◆ Required tasks
(a) Render this sentence from the text on the Ford Rouge River plant project into Spanish: "This could be a world where humanity blends with nature, realizing that it is a part of the ecosystem and environment, not over it."
(b) Echo the lines of the records from the one holding "Where should I" through the end of the records, inclusive. Leave the pictures out.
# Provided passage start
The example set forth by the Ford Rouge River plant project has hopefully shown a new example and that different methods are both feasible, possible and profitable. This method shown through the Ford project is one that values the environment and water in a way that has not been previously thought to agree with current industries and industrial methods. McDonough and Braungart show that a high value of the environment can lead to much healthier living for humanity and everything surrounding it. As McDonough described in his 2002 piece, “Buildings Like Trees, Cities Like Forests” what if buildings were alive? What if every building built in the future “harvests the energy of the sun, sequesters carbon and makes oxygen”? This could be a world where humanity blends with nature, realizing that it is a part of the ecosystem and environment, not over it. One where the value of nature is equivalent to the value of a human life because it supports the lives of humanity.
# Provided passage end
# Input start
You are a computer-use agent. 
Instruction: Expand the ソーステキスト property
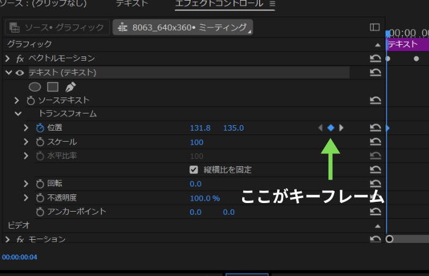point(18,100)
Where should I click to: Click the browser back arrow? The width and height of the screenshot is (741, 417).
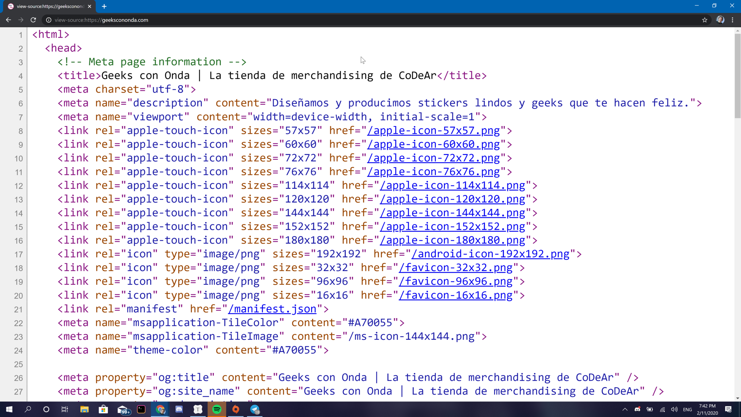(x=8, y=20)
# Input end
◆ Answers to each task
(a) Este podría ser un mundo en el que la humanidad se funde con la naturaleza, dándose cuenta de que es parte del ecosistema y del medio ambiente, no que está por encima de él.

(b)
Where should I click to: Click the browser back arrow? The width and height of the screenshot is (741, 417).
(x=8, y=20)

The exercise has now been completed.